▶ EXERCISE GOAL:
Repeat the lines of the data exactly, from the first one through the one that contains "Task: Open the Custom Attributes tab".

Saved entries:
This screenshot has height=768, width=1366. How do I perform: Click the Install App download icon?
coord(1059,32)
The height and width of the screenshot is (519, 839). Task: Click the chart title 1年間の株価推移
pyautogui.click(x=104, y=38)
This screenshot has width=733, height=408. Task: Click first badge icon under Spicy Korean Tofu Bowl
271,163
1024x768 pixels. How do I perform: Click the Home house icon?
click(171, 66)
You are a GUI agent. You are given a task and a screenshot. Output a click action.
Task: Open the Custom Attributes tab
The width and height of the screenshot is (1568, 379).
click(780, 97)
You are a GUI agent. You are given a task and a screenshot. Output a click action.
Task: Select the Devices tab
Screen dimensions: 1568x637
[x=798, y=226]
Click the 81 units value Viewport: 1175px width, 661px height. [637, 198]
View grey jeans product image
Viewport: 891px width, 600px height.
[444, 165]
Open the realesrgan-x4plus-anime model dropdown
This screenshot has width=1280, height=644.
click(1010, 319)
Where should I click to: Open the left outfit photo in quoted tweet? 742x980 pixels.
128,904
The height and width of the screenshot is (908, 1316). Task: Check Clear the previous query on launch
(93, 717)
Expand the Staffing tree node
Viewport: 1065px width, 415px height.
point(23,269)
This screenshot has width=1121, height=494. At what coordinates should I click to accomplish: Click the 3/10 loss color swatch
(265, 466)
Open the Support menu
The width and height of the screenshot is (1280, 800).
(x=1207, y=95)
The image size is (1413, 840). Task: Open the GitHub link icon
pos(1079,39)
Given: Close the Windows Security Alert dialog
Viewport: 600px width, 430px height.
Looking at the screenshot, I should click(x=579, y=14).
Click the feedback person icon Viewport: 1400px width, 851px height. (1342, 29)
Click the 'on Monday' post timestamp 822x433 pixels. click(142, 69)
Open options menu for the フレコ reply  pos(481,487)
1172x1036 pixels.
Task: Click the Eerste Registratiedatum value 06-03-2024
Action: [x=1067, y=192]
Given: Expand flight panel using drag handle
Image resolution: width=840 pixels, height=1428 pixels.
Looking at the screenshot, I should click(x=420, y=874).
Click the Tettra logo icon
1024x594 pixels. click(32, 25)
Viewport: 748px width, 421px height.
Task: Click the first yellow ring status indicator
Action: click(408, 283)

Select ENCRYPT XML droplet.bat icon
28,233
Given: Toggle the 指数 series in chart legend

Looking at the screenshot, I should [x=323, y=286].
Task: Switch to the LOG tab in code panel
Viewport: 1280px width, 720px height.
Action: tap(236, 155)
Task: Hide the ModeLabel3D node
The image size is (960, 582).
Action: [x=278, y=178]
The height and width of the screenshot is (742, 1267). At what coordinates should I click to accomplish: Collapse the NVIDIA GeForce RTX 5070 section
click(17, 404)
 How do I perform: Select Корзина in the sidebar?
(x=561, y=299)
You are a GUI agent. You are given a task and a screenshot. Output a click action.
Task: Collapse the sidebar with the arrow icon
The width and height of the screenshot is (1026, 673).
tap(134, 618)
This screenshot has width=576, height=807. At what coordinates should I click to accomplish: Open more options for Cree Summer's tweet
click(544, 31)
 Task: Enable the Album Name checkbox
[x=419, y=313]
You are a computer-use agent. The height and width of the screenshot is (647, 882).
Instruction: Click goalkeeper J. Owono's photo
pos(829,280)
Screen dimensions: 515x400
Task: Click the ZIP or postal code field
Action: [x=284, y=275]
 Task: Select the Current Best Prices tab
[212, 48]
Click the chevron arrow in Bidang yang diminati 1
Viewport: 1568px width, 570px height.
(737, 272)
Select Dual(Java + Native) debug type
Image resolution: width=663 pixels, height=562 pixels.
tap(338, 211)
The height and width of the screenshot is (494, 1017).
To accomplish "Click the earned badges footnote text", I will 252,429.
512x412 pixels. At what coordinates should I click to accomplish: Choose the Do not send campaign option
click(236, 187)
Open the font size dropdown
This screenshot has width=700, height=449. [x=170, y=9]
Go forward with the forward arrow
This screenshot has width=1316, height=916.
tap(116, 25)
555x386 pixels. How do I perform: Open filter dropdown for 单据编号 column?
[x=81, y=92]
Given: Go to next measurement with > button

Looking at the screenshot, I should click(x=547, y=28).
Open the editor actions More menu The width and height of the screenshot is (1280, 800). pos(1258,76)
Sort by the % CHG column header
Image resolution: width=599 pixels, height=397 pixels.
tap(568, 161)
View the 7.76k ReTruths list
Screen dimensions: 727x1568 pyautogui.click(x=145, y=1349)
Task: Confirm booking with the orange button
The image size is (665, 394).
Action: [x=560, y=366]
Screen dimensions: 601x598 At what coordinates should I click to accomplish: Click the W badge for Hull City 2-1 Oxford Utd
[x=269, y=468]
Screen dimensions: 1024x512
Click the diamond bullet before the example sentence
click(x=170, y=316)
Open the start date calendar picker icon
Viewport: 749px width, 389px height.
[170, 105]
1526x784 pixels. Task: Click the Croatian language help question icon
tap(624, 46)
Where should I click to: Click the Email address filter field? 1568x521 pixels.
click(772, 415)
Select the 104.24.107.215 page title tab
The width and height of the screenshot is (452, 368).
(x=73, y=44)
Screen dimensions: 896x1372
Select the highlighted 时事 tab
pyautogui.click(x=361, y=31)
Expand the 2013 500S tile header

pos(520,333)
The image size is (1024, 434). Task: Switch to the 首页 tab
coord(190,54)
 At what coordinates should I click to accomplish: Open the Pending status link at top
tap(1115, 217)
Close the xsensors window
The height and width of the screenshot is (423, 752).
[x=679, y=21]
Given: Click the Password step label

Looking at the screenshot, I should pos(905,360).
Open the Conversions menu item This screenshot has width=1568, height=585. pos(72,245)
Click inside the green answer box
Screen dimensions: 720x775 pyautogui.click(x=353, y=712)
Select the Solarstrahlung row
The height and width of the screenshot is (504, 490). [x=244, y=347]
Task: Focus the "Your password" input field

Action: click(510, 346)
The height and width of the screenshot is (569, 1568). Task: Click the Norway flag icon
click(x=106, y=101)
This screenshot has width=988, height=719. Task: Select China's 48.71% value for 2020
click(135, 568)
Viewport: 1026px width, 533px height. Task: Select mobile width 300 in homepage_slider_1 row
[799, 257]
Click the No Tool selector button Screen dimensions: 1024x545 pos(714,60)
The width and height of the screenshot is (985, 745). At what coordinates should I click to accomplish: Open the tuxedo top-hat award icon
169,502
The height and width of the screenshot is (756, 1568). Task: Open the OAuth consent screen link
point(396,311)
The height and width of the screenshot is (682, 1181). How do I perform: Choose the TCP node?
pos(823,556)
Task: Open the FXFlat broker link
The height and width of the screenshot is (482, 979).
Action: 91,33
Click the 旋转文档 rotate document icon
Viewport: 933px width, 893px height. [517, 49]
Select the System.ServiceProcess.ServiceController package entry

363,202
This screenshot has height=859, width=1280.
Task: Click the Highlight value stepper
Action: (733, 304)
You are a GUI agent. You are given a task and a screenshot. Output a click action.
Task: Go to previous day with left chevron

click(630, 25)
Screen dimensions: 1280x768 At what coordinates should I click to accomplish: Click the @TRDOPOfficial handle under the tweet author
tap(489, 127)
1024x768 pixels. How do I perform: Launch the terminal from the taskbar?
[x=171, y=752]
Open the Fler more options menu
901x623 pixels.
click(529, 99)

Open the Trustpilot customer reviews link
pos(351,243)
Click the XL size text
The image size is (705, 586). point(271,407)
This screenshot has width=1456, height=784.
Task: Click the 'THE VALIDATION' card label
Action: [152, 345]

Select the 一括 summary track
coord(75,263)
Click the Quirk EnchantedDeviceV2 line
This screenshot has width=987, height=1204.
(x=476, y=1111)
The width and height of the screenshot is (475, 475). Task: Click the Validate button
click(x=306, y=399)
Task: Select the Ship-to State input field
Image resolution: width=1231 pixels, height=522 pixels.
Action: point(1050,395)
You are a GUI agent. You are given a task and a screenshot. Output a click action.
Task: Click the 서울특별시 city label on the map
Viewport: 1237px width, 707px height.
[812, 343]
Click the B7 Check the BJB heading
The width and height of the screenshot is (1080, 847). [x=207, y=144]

▶ OUTPUT:
This screenshot has height=768, width=1366. How do I perform: Click the Install App download icon?
coord(1059,32)
The height and width of the screenshot is (519, 839). Task: Click the chart title 1年間の株価推移
pyautogui.click(x=104, y=38)
This screenshot has width=733, height=408. Task: Click first badge icon under Spicy Korean Tofu Bowl
271,163
1024x768 pixels. How do I perform: Click the Home house icon?
click(171, 66)
You are a GUI agent. You are given a task and a screenshot. Output a click action.
Task: Open the Custom Attributes tab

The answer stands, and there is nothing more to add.